Southeastern Section - 68th Annual Meeting - 2019

Paper No. 46-3
Presentation Time: 2:40 PM


BRANNON, McKenzie Ann, Department of Earth & Environmental Sciences, University of Kentucky, Lexington, KY 40506 and MCGLUE, Michael, Department of Earth and Environmental Sciences, University of Kentucky, Lexington, KY 40506

Exploring for signals of limnological change in Holocene-aged sediments is important for understanding how climatic and hydrological variability impacts Lake Tanganyika, the second largest lake in Africa. Lake Tanganyika is a biodiverse meromictic lake with anoxic bottom waters, which makes it an excellent environment for preserving proxy-rich sediments that can be dated using radiocarbon.

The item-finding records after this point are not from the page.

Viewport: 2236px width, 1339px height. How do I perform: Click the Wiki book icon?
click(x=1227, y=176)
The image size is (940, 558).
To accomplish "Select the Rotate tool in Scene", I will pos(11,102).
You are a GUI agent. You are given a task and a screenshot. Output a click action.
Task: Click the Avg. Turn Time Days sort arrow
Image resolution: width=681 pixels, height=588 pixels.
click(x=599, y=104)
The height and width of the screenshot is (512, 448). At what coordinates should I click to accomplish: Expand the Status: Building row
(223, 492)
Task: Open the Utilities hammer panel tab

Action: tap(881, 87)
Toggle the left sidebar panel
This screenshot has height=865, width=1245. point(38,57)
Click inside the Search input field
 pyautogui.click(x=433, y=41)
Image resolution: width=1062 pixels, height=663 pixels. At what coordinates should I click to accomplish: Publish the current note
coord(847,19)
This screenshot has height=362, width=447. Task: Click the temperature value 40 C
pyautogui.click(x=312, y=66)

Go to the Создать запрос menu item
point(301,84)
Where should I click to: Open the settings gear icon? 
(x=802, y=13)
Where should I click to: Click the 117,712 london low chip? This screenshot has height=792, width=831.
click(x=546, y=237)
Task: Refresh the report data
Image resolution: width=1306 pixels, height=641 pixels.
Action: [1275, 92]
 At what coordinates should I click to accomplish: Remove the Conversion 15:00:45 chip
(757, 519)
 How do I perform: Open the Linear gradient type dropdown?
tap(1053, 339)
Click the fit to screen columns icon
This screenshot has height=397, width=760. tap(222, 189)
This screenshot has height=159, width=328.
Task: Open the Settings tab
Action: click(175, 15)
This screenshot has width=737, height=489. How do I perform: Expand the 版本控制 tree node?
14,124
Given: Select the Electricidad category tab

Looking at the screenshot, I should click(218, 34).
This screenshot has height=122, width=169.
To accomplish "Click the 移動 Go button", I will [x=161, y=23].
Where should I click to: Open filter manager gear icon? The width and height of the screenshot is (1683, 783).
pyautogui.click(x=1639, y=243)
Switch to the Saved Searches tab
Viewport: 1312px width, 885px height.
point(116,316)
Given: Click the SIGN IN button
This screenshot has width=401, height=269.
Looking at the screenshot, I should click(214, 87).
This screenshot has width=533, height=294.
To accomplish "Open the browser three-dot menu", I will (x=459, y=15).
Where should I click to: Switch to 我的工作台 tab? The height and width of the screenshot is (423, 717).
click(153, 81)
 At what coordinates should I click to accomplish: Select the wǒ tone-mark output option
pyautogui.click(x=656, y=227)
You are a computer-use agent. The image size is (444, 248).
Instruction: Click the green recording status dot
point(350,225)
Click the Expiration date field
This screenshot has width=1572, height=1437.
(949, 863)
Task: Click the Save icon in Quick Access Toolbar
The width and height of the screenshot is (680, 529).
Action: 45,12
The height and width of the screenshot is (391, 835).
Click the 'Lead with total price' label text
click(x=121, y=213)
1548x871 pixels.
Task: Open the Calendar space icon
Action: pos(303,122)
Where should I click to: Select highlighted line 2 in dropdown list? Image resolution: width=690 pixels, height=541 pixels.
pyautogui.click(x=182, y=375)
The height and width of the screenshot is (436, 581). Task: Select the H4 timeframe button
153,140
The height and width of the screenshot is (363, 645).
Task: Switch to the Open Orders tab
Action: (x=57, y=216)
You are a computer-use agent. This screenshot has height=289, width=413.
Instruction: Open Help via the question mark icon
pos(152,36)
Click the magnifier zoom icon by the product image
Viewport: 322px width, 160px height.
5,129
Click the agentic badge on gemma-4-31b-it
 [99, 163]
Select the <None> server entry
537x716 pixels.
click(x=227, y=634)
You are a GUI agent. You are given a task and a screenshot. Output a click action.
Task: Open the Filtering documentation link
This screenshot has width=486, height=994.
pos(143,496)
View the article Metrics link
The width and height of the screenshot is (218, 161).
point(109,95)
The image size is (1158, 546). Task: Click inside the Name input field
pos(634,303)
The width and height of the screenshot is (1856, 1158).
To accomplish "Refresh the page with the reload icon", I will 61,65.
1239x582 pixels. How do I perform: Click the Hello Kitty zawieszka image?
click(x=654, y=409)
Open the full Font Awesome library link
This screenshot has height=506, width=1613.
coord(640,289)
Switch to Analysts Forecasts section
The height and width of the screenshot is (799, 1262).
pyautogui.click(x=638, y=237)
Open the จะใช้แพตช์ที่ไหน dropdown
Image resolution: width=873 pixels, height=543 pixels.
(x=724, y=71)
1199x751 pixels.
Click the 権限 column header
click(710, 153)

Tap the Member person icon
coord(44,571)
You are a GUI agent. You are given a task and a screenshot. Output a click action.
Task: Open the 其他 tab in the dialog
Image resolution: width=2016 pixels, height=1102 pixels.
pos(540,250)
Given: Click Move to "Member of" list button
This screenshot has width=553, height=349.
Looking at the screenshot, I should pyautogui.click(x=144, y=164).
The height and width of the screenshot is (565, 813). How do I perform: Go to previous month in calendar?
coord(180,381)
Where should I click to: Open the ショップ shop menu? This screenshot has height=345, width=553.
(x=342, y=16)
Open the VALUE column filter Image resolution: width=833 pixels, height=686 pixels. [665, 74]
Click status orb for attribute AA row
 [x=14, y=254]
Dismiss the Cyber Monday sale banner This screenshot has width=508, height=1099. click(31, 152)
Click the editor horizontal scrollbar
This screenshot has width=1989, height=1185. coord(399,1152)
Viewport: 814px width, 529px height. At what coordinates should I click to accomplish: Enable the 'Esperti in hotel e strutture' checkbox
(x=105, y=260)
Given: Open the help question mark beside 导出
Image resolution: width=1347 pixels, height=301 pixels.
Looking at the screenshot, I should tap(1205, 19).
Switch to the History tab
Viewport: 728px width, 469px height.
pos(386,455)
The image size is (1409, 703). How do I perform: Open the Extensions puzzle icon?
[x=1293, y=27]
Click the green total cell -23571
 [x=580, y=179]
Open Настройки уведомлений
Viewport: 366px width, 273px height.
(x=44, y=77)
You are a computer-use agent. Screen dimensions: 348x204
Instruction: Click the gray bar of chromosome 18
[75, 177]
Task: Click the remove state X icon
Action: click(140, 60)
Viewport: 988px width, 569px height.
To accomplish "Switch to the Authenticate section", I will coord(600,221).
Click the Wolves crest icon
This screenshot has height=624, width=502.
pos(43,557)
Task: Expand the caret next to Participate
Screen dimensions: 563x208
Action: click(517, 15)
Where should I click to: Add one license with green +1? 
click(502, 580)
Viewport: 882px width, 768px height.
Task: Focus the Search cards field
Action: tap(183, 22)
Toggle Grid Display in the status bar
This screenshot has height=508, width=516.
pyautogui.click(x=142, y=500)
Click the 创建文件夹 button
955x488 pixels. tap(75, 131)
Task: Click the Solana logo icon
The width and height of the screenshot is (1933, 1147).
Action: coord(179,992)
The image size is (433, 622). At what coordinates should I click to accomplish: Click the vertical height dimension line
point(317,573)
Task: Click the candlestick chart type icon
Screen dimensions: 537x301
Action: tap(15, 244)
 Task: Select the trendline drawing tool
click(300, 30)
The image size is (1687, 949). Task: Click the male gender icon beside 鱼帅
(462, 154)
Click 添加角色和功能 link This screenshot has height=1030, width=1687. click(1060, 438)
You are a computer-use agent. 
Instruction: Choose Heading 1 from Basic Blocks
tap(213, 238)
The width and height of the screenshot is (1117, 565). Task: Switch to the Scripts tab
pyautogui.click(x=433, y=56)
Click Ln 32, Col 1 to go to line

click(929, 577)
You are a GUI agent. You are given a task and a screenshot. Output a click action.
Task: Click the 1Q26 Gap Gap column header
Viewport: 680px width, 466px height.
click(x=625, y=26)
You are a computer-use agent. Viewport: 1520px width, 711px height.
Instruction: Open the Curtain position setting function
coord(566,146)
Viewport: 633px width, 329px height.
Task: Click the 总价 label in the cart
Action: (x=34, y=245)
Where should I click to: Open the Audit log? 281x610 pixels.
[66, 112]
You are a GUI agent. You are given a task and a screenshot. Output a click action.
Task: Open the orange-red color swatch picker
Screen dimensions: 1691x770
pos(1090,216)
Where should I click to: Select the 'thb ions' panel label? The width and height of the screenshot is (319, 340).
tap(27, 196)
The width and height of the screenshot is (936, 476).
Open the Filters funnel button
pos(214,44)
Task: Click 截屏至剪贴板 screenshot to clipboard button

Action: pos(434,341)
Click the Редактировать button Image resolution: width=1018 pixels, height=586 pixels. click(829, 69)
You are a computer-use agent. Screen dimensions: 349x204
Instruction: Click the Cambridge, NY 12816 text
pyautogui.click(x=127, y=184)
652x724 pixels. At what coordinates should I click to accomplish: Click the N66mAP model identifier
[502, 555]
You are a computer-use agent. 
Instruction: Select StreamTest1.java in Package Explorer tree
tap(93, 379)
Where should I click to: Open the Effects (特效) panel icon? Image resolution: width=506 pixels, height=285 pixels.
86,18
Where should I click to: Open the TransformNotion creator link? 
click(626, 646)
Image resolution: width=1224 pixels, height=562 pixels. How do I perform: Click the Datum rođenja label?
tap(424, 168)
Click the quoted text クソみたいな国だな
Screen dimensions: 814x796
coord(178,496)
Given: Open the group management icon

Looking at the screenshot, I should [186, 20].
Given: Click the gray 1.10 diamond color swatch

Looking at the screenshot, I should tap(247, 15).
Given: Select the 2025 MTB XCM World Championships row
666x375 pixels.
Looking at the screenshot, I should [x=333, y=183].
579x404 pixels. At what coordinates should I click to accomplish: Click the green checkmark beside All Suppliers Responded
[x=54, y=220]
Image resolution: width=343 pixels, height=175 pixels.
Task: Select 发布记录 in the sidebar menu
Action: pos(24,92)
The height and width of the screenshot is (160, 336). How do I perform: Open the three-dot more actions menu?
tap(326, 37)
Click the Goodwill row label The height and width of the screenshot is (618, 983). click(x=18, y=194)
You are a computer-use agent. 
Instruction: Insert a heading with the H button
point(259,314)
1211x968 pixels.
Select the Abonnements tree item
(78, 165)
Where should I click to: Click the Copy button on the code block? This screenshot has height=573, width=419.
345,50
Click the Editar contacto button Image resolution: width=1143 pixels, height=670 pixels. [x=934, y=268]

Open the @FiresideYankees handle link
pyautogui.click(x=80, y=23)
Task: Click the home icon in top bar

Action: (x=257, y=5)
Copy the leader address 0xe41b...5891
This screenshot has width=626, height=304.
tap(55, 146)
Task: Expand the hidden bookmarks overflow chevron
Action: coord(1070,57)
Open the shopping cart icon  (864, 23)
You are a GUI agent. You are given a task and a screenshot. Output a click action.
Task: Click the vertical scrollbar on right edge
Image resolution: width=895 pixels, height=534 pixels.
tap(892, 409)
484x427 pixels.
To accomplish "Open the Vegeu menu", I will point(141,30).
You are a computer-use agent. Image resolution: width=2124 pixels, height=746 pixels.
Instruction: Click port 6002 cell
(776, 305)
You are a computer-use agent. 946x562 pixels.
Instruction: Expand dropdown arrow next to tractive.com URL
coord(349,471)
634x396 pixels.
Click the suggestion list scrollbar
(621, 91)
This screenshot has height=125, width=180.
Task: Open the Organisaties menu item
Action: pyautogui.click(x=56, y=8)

This research outlines two sediment cores collected from the Nitiri horst and ramp, relatively unknown deepwater settings in southern Lake Tanganyika. Techniques in sedimentology (facies analysis) and geochemistry (carbon content) were applied to radiocarbon dated cores, in order to infer limnogeological changes (e.g., upwelling, paleo- productivity) at the coring sites. Initial results of the analysis indicates that the Nitiri horst experiences slow sedimentation rates, whereas the ramp site experiences much faster sedimentation, as well as multiple sedimentary processes. Both cores contain a cm-thick tephra layer which may prove useful for chronological control, as well as carbonate laminae that may indicate lake level lowstands. In the ramp core, thick green-yellow diatom laminations are especially prominent and these are tentatively interpreted to have resulted from algal blooms associated with wind mixing and vertical nutrient transport. These data provide indications about how sedimentation is affected by climatic and hydrological changes, and bring to light a new opportunity to further unpack depositional, limnological, and volcanic processes in Lake Tanganyika’s southern basin.